Он вспоминает Мэрит и чувствует радость наперекор всему. Тяжко им придется, но радости у них никто не отнимет. Пускай другие видят рассвет не таким, как видит он, — ему-то что за дело до этого? У него свои глаза есть, и никто не принудит его глядеть на белый свет чужими глазами.
Элин заметила, что у хозяина вдруг словно спала с души какая-то тяжесть. За все пять лет, что она служит в его усадьбе, она сроду не видела, чтобы он так светился радостью. И ей подумалось, что он наконец стряхнул с себя томившую его кручину и теперь станет вести себя по-людски.
Уже давно сохнет Элин по Хокану. Что-то влекущее исходит от Хокана и проникает ей в самое нутро. И уж много лет она из кожи лезет вон, чтобы сделаться ему необходимой. Она служит ему верой и правдой, все сносит, все терпит и дожидается того дня, когда он поймет, что ему без нее не житье. Но день-то этот, видать, еще не близко. Шестой год она у него в работницах, а он обходится с ней так, точно она вчера к нему пришла. И Элин тяжко страдает от этого.

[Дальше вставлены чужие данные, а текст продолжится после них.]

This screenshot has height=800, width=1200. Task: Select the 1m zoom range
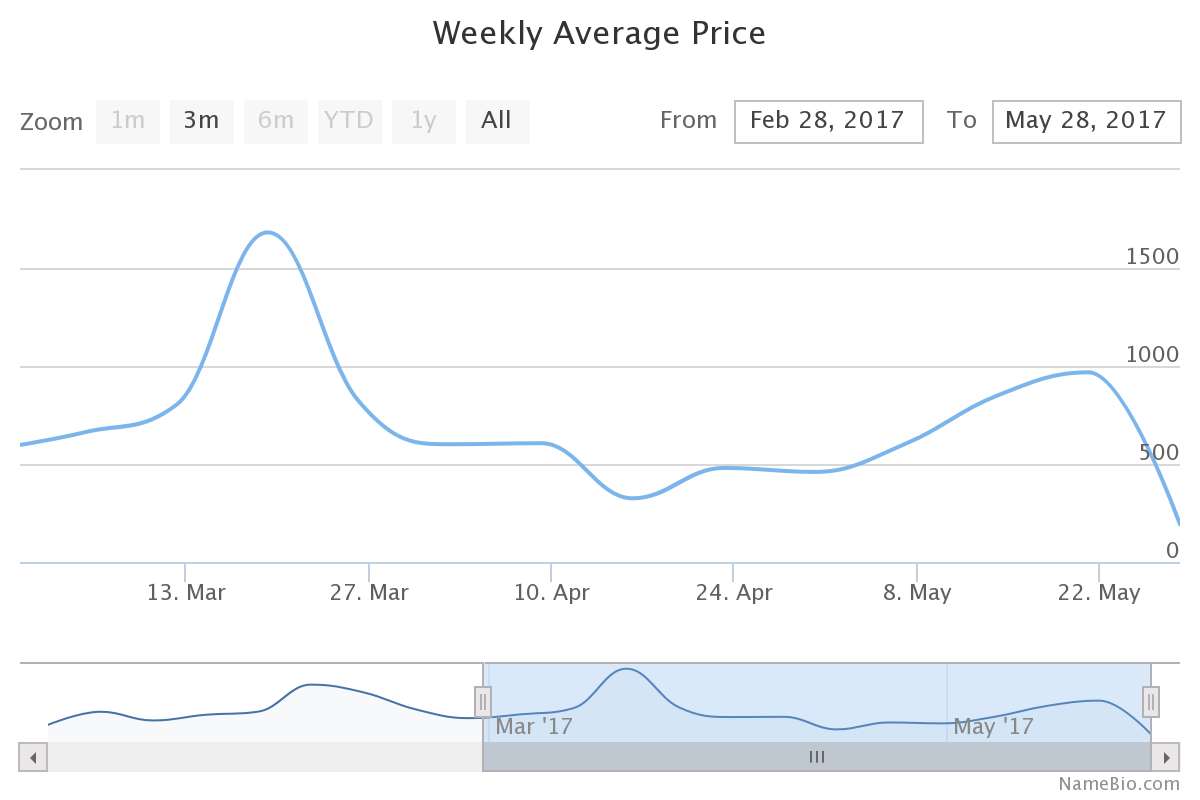(x=128, y=121)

Пуще глаза бережет она его добро, больше, чем он сам, блюдет его выгоду. А он и не спросит, зачем ей это. Ему и в голову не приходит, отчего она делает вдвое против того, что ей положено. Вроде и не замечает он ее стараний. Но это бы еще полбеды. Пускай бы все ее труды прахом пошли, только бы он ее самое заметил, поглядел бы на нее с вожделением. Так ведь нет! Она для него пустое место. Принарядится ли она, ходит ли в затрапезе — ему все едино. Да убери она себя с головы до ног в серебро и злато, он и того не заметил бы. До чего же горько бывает Элин чувствовать себя нежеланной. За все эти годы Хокан точно и не вспомнил ни разу, что бок о бок с ним живет женщина. Небось и не подумал никогда о том, что молодка с горячей кровью спит с ним под одной крышей, что их только дверь разделяет.

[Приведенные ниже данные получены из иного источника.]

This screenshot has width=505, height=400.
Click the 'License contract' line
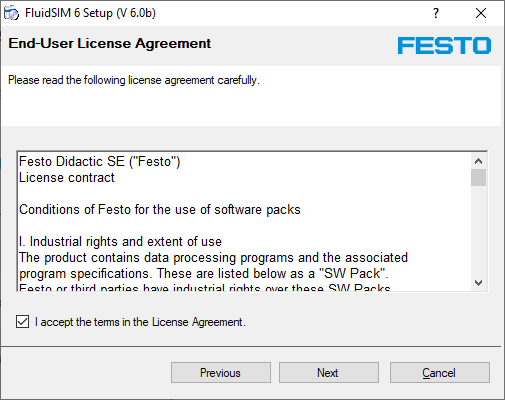67,178
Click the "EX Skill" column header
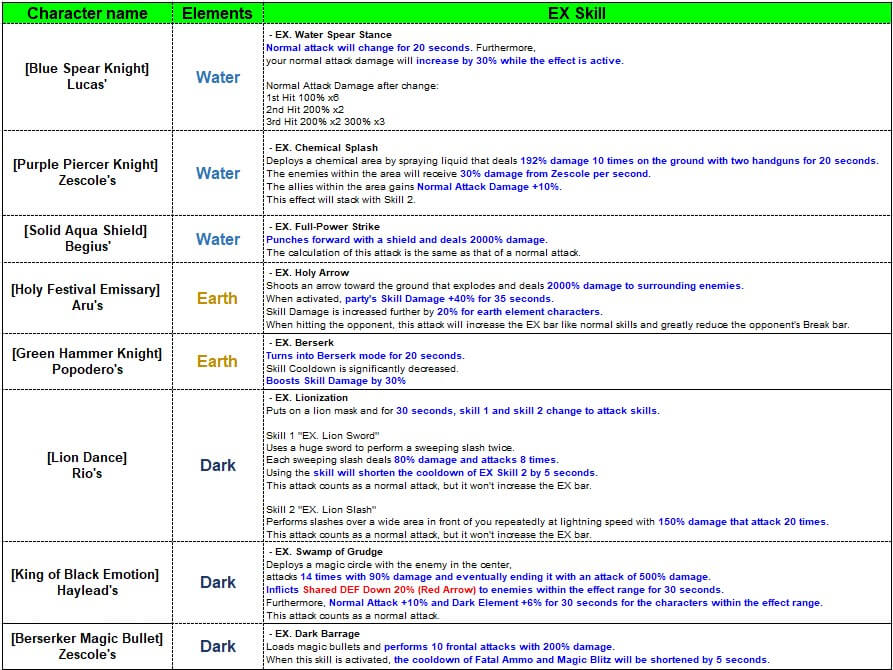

Сколько бы она ни старалась, он и теперь обходится с ней так же, как тогда, когда она только поступила к нему в работницы. Элин не раз слезами умывалась, думая об этом. Но если она даже вся изойдет слезами, то не станет от этого ему желаннее. Плачет ли она, смеется ли — хозяину до нее и дела нет.
А может, он просто не догадывается, что ему без нее не обойтись? Что, если она скажет ему: «Ухожу от тебя»? Что он ответит? Может, хоть тогда поймет, до чего тяжко ему без нее придется? И она тешит себя такими мечтами: он глядит на нее, просит ее остаться, наконец-то он заметил ее. Угроза лишиться ее открыла ему глаза. Пускай остается, пускай станет ему, кем сама захочет…
Такие мечты для Элин что хлеб насущный, без этого ей не выдержать.
Если бы ей хоть было позволено давать советы Хокану для его же пользы! Но он горяч, ему и слова не скажи. Вот и приходится помалкивать.
Хокан же частенько досадует на то, что работница мнит себя чуть ли не хозяйкой в усадьбе. Ворчит, что поле в срок не вспахано. До всего ей дело есть — до пахоты, до сева. Хороша служанка — хозяину житья не дает. Спору нет, девушка она работящая, не ленивица какая, только пусть свое дело ведает, а остальное не ее забота. Плату и еду получает — что ей еще надо?
Правду сказать, платы за последний год она не получала. Не оттого ли, думает Хокан, она и забрала такую власть в доме и хозяином помыкает? Ладно, заплатит он ей. Хоть из-под земли денег добудет, а заплатит. Этому надо положить конец. То, что ей причитается, она получит.
У Хокана теперь остались всего две коровы, но однажды вечером он накидывает на корову веревку и ведет ее вниз по косогору. Он приводит корову к хозяину постоялого двора в Бидалите, который покупает скот на мясо. Домой он приносит только веревку. Но в кошельке звенят деньги, и он вынимает оттуда сто далеров.
— Держи плату за год.
— Могла бы и погодить, — говорит Элин.
— Ни к чему годить, коли нужды в том нет, — отвечал ей Хокан.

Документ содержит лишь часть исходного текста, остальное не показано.